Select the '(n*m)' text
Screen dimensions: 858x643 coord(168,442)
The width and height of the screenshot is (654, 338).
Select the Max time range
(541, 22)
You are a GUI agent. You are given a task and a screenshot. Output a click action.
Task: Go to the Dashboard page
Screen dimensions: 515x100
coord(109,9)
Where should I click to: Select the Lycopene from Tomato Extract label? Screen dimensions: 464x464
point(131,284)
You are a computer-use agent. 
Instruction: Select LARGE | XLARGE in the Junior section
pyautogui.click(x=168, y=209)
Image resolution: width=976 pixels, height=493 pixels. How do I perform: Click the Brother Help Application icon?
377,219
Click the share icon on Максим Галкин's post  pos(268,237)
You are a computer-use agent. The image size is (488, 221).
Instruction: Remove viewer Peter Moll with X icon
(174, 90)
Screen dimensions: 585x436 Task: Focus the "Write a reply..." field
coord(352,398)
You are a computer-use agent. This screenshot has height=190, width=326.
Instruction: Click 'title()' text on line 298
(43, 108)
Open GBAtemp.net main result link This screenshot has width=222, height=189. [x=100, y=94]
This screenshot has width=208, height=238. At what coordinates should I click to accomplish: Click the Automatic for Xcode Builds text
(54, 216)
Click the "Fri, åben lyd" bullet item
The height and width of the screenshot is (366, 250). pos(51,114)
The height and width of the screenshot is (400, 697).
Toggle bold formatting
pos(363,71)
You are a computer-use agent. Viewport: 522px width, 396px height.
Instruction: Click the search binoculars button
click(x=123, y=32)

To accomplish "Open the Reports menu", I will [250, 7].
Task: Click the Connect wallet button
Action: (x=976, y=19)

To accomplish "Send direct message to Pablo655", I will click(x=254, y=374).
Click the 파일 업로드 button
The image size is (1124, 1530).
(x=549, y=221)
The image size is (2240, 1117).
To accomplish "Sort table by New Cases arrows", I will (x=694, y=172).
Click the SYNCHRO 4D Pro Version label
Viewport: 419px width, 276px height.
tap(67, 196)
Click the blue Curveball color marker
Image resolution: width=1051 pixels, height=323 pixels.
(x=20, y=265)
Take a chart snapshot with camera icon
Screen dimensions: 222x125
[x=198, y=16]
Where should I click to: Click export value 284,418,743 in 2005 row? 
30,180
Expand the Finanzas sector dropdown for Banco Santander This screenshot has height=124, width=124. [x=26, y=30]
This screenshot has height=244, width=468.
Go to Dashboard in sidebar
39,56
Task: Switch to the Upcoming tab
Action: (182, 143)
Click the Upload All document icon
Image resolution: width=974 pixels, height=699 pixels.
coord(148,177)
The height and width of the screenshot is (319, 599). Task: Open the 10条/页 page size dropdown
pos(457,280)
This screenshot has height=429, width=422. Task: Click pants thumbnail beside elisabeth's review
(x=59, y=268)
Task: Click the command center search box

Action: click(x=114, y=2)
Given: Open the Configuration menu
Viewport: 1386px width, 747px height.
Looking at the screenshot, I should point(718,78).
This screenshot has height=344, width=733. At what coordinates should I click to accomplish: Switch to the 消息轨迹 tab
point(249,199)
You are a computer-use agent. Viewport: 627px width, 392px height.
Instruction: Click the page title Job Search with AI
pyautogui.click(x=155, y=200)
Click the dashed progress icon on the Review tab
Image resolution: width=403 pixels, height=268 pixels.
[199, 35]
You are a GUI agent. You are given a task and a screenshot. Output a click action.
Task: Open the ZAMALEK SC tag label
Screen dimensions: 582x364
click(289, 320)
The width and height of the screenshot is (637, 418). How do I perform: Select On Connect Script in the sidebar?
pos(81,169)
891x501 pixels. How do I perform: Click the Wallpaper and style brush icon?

### [WHAT IS BEING ASKED]
Copy each record above so that no word or mark differs.

### [SOLUTION FOR THIS TASK]
Select the '(n*m)' text
Screen dimensions: 858x643 coord(168,442)
The width and height of the screenshot is (654, 338).
Select the Max time range
(541, 22)
You are a GUI agent. You are given a task and a screenshot. Output a click action.
Task: Go to the Dashboard page
Screen dimensions: 515x100
coord(109,9)
Where should I click to: Select the Lycopene from Tomato Extract label? Screen dimensions: 464x464
point(131,284)
You are a computer-use agent. 
Instruction: Select LARGE | XLARGE in the Junior section
pyautogui.click(x=168, y=209)
Image resolution: width=976 pixels, height=493 pixels. How do I perform: Click the Brother Help Application icon?
377,219
Click the share icon on Максим Галкин's post  pos(268,237)
You are a computer-use agent. The image size is (488, 221).
Instruction: Remove viewer Peter Moll with X icon
(174, 90)
Screen dimensions: 585x436 Task: Focus the "Write a reply..." field
coord(352,398)
You are a computer-use agent. This screenshot has height=190, width=326.
Instruction: Click 'title()' text on line 298
(43, 108)
Open GBAtemp.net main result link This screenshot has width=222, height=189. [x=100, y=94]
This screenshot has width=208, height=238. At what coordinates should I click to accomplish: Click the Automatic for Xcode Builds text
(54, 216)
Click the "Fri, åben lyd" bullet item
The height and width of the screenshot is (366, 250). pos(51,114)
The height and width of the screenshot is (400, 697).
Toggle bold formatting
pos(363,71)
You are a computer-use agent. Viewport: 522px width, 396px height.
Instruction: Click the search binoculars button
click(x=123, y=32)

To accomplish "Open the Reports menu", I will [250, 7].
Task: Click the Connect wallet button
Action: (x=976, y=19)

To accomplish "Send direct message to Pablo655", I will click(x=254, y=374).
Click the 파일 업로드 button
The image size is (1124, 1530).
(x=549, y=221)
The image size is (2240, 1117).
To accomplish "Sort table by New Cases arrows", I will (x=694, y=172).
Click the SYNCHRO 4D Pro Version label
Viewport: 419px width, 276px height.
tap(67, 196)
Click the blue Curveball color marker
Image resolution: width=1051 pixels, height=323 pixels.
(x=20, y=265)
Take a chart snapshot with camera icon
Screen dimensions: 222x125
[x=198, y=16]
Where should I click to: Click export value 284,418,743 in 2005 row? 
30,180
Expand the Finanzas sector dropdown for Banco Santander This screenshot has height=124, width=124. [x=26, y=30]
This screenshot has height=244, width=468.
Go to Dashboard in sidebar
39,56
Task: Switch to the Upcoming tab
Action: (182, 143)
Click the Upload All document icon
Image resolution: width=974 pixels, height=699 pixels.
coord(148,177)
The height and width of the screenshot is (319, 599). Task: Open the 10条/页 page size dropdown
pos(457,280)
This screenshot has height=429, width=422. Task: Click pants thumbnail beside elisabeth's review
(x=59, y=268)
Task: Click the command center search box

Action: click(x=114, y=2)
Given: Open the Configuration menu
Viewport: 1386px width, 747px height.
Looking at the screenshot, I should point(718,78).
This screenshot has height=344, width=733. At what coordinates should I click to accomplish: Switch to the 消息轨迹 tab
point(249,199)
You are a computer-use agent. Viewport: 627px width, 392px height.
Instruction: Click the page title Job Search with AI
pyautogui.click(x=155, y=200)
Click the dashed progress icon on the Review tab
Image resolution: width=403 pixels, height=268 pixels.
[199, 35]
You are a GUI agent. You are given a task and a screenshot. Output a click action.
Task: Open the ZAMALEK SC tag label
Screen dimensions: 582x364
click(289, 320)
The width and height of the screenshot is (637, 418). How do I perform: Select On Connect Script in the sidebar?
pos(81,169)
891x501 pixels. How do I perform: Click the Wallpaper and style brush icon?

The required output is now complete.